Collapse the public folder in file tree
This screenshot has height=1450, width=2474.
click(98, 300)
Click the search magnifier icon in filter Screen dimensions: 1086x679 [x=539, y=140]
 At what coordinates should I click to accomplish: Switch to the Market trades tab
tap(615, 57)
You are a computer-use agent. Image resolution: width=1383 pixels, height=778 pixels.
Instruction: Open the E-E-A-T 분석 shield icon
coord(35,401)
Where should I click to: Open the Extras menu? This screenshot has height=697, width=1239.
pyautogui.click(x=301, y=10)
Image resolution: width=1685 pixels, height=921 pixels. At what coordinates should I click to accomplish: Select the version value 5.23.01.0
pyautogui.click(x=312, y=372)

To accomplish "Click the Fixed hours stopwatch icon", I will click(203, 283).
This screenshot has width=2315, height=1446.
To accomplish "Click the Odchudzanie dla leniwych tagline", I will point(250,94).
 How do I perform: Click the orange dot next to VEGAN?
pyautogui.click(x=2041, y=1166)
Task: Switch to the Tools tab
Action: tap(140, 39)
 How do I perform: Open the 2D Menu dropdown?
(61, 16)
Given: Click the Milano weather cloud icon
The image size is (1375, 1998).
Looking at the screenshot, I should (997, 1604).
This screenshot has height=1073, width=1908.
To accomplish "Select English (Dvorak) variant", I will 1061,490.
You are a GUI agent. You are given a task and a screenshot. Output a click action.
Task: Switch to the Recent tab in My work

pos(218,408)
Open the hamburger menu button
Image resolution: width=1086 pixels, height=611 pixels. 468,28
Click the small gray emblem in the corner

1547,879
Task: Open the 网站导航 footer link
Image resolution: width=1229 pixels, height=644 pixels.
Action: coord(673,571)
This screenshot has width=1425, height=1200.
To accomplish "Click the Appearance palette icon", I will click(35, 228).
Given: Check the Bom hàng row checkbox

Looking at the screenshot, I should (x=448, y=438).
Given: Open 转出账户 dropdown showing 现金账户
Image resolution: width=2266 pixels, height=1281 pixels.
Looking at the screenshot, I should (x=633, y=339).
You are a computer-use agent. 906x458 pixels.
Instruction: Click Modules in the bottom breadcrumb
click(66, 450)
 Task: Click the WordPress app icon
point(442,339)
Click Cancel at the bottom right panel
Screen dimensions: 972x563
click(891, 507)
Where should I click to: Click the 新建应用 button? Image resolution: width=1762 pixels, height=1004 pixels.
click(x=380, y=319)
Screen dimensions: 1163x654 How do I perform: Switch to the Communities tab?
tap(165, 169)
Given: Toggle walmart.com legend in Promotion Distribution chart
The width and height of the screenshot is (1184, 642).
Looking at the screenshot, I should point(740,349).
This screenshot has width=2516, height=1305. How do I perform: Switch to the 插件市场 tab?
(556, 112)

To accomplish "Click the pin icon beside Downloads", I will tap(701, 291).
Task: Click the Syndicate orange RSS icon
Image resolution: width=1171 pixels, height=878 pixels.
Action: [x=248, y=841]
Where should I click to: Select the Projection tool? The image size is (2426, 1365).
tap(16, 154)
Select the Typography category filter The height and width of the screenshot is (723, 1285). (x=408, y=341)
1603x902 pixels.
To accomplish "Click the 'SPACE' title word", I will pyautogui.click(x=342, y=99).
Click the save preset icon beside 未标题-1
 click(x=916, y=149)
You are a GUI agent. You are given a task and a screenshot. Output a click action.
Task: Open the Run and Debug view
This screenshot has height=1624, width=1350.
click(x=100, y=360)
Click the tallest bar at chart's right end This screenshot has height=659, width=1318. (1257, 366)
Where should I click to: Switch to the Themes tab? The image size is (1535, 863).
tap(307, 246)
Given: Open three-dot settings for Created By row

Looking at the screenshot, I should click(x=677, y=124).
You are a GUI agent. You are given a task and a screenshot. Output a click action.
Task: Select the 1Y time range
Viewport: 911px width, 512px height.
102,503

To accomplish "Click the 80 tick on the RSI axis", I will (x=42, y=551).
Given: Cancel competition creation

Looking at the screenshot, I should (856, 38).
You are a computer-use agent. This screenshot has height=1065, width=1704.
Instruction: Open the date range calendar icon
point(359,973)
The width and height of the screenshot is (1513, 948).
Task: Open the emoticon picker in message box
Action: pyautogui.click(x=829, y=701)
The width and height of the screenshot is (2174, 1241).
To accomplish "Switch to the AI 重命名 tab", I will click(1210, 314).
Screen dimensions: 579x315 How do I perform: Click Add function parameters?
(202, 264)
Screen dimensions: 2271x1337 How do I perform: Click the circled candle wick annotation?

WHAT YOU HAVE TO DO → Your response should be made up of the lines in the data that contain the word "will".

RESPONSE TO THIS EXERCISE →
To accomplish "Click the Fixed hours stopwatch icon", I will click(203, 283).
To accomplish "Click the Odchudzanie dla leniwych tagline", I will point(250,94).
To accomplish "Select English (Dvorak) variant", I will 1061,490.
To accomplish "Click the Appearance palette icon", I will click(35, 228).
To accomplish "Click the pin icon beside Downloads", I will tap(701, 291).
To accomplish "Click the 'SPACE' title word", I will pyautogui.click(x=342, y=99).
To accomplish "Click the 80 tick on the RSI axis", I will (x=42, y=551).
To accomplish "Switch to the AI 重命名 tab", I will click(1210, 314).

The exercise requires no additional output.